SG: In my experience, the one-on-one psychological aspect is really key and unlocks a lot of stuff. But we're talking about organizations, not individuals. The group dynamic group and group psychology is also imperative – how people connect or understand or hear each other. When we talk about communication, singular, sometimes the entire breakdown of an organization is because the CEO and the Chief Product Officer don't communicate well together. Everything else could work underneath that, but there are some basic things that you have to break down.
LP: You have to learn to observe the people and you have to be able to map the organization. When you're talking to people about an organization, it's a little bit like a Faulkner novel, everybody's an unreliable narrator without realizing it. You have to piece each narrative together into one whole.
When I'm working one-on-one with a client, I'm like, ‘’All right, let's map. Who are all the people that matter? What do you know about what they think? Where are they now? Who gets along? Who doesn't get along? What's happening?’
Sometimes they haven't deliberately tried to do that before. Insights can happen just from the process of writing it all down. But you are absolutely right, if the CEO and Chief Product Officer aren't getting along, it can break an entire organization. Sometimes you have to look right to the top of the organization to figure it out. As comms people, we are in rooms and observing more than almost anyone else. We can make great maps.
SG: There are the people who observe it, and then, there are the people who observe it, and then act on it. How do we give people more agency to act? To take what they see internally, to take that into their job, and share that insight? It's not telling on people, it's shining a light on the friction that's inhibiting the ability to communicate effectively.

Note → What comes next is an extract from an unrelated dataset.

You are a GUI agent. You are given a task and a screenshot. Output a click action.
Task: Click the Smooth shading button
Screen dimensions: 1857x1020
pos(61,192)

LP: You have to do it incrementally. Start with one thing at a time. ‘I noticed this one dynamic, who can I safely talk to about this? What happens when I talk to this one person about this one thing?’ Once you’ve completed one beta test, you evaluate. ‘Okay, I can see that that was helpful. Okay, next time if I see something, I'm going to talk to more people about that thing that I see, and see if I can be helpful.’
In a way, it's not dissimilar from when, as a PR person, you're trying to decide how much do I go off the record around background with this particular reporter? You always start with something small, and then you build that trust over time, and you take more risks over time. It's the same within an organization. ‘What can your organization tolerate? What can this person in the organization tolerate?’ You inch along and you see.
SG: What’s your advice for someone entering into communication(s) today? What's your advice for them?
LP: Read a lot, which helps you learn the language and the larger territory. Observe. Map your industry. ‘What are the issues? Where are the conversations happening? Where are the people in my industry launching and initiating new topics? What constitutes something that is orthogonal enough that it's newsworthy and could be viral?’ Over time, we develop a gut instinct for those things, but when you're first starting out, you don't know. In a way, when you start any new job in any industry, you're becoming a citizen of a new country and learning a new language. Learning that language and mapping the industry are the things a communicator must do first.
The second thing is, watch and listen at your own organization. Sometimes the most important thing to do when you're a young person in the meeting is just treat it like school and watch everybody. It's like you're watching a nature documentary. Just watch and learn. Some of those powerful lessons are taught unintentionally!